「お姉ちゃんを返せ!!」
短いです。
――その日、騎士団本部の正門前に現れたのは、怒った子どもだった。
「お姉ちゃんを返せ!!」
突然そんなことを言われて、たまたま門番の代わりをしていた騎士見習いのケヴィンは、呆然とせざるを得なかった。
「は……? え、お姉ちゃん?」
「証拠はあるんだから!」
「えっ、ちょっと待って!」
目の前にいるのはケヴィンの腰くらいの背丈の小さな女の子だが、まだ騎士見習いになったばかりで少年のケヴィンには、この事態をどうすれば良いのか分からず慌てた。
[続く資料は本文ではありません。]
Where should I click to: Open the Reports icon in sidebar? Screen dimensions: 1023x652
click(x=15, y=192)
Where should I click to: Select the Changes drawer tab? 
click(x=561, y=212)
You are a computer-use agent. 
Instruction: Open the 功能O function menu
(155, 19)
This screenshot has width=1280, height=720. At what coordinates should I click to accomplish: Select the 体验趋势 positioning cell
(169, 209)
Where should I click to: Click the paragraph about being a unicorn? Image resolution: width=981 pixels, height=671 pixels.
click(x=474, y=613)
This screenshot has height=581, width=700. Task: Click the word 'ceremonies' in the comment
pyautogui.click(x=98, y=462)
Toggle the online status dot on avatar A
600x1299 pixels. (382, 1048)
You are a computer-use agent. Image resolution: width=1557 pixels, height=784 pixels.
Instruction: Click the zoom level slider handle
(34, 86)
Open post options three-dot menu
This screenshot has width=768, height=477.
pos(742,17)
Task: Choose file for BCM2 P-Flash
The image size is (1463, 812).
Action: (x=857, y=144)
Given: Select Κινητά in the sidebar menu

そもそも、本来の門番が手洗いに行きたいということで代わりに立っているだけで、まさかその短時間にこんな来客があるなんて予想もしていなかった。
いや、目の前の怒った表情の子どもは来客ではないだろうが。
「おーい、ケヴィン、見張りありがとうなー。もう良いぞー……って、スコットさんとこの妹じゃん」
そこへ、本来の門番が手洗いから戻ってきて、ケヴィンと対峙する子どもに気づいた。
「お姉ちゃんを返せ!!」
先ほどと同じことを繰り返す子どもに、ケヴィンは顔色を青くさせた。
曲がりなりにも王国騎士に対して、子どもと言えどこんな口の利き方は許されるものではない。
しかし、平和でのどかなこの国では王国騎士と言えど垣根は低く、先輩騎士は大きな手で子どもの頭を撫でて笑った。
「ははは、姉ちゃんのお迎えに来たのか。ケヴィン、連れてってやれ」
「えっ、騎士団の中に入れて良いんですか?」
「ああ、おまえ最近入ったから知らないんだな……。スコットさんは今の時間なら団長室で給仕しているはずだ」
先輩騎士に指示をされたら、見習いとしては断ることなどできない。
ケヴィンは側にいる鼻息荒い子どもを横目で見ながら、疑問は色々と残るものの諦めた。
「ミシェル・スコット。七歳」
団長室へ向かう道すがら、その子どもは自分から自己紹介をしてきた。
「俺はケヴィン。それで、君は何でお姉さんを返せなんて言いに来たんだ? お姉さんは働きに来てるだけじゃないか」
スコットという苗字の、おそらくミシェルの姉であろう人物のことはケヴィンも知っている。
この騎士団本部のメイドをしている女性で、年は二十歳くらいなのでミシェルとは大分年齢が離れた姉妹のようだ。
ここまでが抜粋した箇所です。